Several beautifully graceful judo set-pieces, more like dance than fighting, are set against an achingly romantic under-beat and a droll, oddball sensibility that never settles down. Tony Leung Kar-fai is unexpectedly perfect as an intense judo master, whose final match with Koo is choreographed to highlight the bodies of both actors (the use of stuntmen seems minimal). And one sequence soars above the rest: Ying and Koo, pursued by gangsters, run along a deserted street trailing handfuls of stolen money. They and the gangsters intermittently pause, collect the bills, resume their pursuit, and pause again, and we track back and forth across the scene three times, as a rhapsodic theme swells behind them. For one breathtaking moment, the pursuit is magically suspended while Ying, unopposed, returns to retrieve Koo’s lost shoe from the middle of the road. There’s a feeling here of escape, a suspension, a soaring above everyday life, of true feeling displacing greed, caught up in a rush of pure movement. It’s a purely filmic utopian moment that To dares to celebrate, and it’s exhilarating to share it with him.

Scene from Wong Kar-wai's section of Eros

Scene from Wong Kar-wai’s section of Eros

Films missing in action in Toronto: Wong Kar-wai’s 2046, which the distributor Fortissimo Film Sales withheld, pending final reediting, for a Pusan Film Festival premiere. TIFF did show the new portmanteau film Eros, with segments directed by Wong (The Hand), Steven Soderbergh, and Michelangelo Antonioni. Wong’s segment easily overshadows the other two. Though even then, it threatens to be little more than a stylistic recapitulation of the director’s well known tropes and image-making. The Hand is a memory mood piece, told in flashback, of young Hong Kong tailor Chang Chen’s erotic obsession with his client (played by Gong Li), a once-glamorous courtesan now in decline. It’s a small scale showpiece for the familiar, but undeniably beguiling, style that Wong has forged with Christopher Doyle and William Chang: chromatically high key, slow motion suffused dream scenes both distorted and illuminated by emotion-drenched memory. But this recognizably marketable signature raises a disconcerting question about self-commodification: has the director allowed himself to be seduced into supporting something like the “Wong Kar-wai” brand, whose international cachet functions as a marker of elite cultural consumption?

Also missing at TIFF was the elegantly macabre drama Dumplings (Jiaozi, 2004) indie director Fruit Chan’s powerfully eerie entry into commercial filmmaking. But I most regret the absence of a cartoon: McDull. After having missed out on the dazzlingly creative animated cartoon My Life as McDull (Maidou gushi, 2001) two years ago, TIFF should have grabbed its even more brilliant sequel McDull Prince de la Bun (Maidou boluoyou wangzi) this year.
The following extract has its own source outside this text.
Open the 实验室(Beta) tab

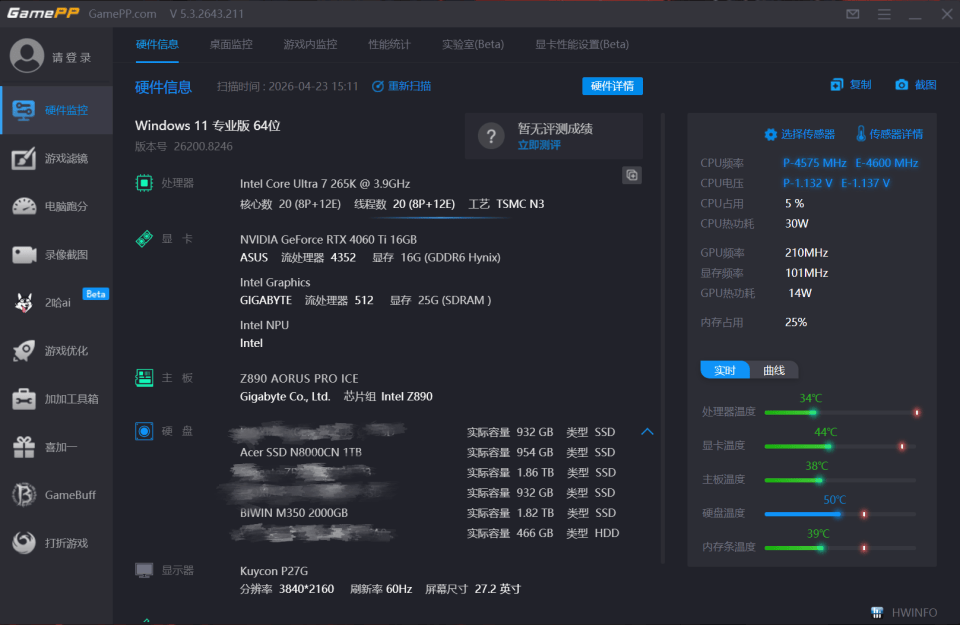[x=473, y=44]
This second feature, based on the popular Hong Kong animated characters, takes the cute-but-dumb pre-school piglet on a quest for his vanished father, McBing (voiced by HK superstar Andy Lau). How much beauty and despair can a water-coloured pastel-cute cartoon hold? Creators Alice Mak, Brian Tse, and Toe Yuen have pushed their hit HK characters into a sometimes plotless, experimentally structured, free-floating land of childlike whimsy, riotous dadaist invention, existential terror, and anguished regret. Dazzling images of a city under deconstruction collide with exquisite passages of pastoral beauty, extended fantasies structured around pieces by Mahler, Mozart, and Bach. A masterpiece hides inside this definitely not-for-kids rumination on a present tense unmoored, suspended, like the HK SAR itself, between an irretrievable past and an unknowable future.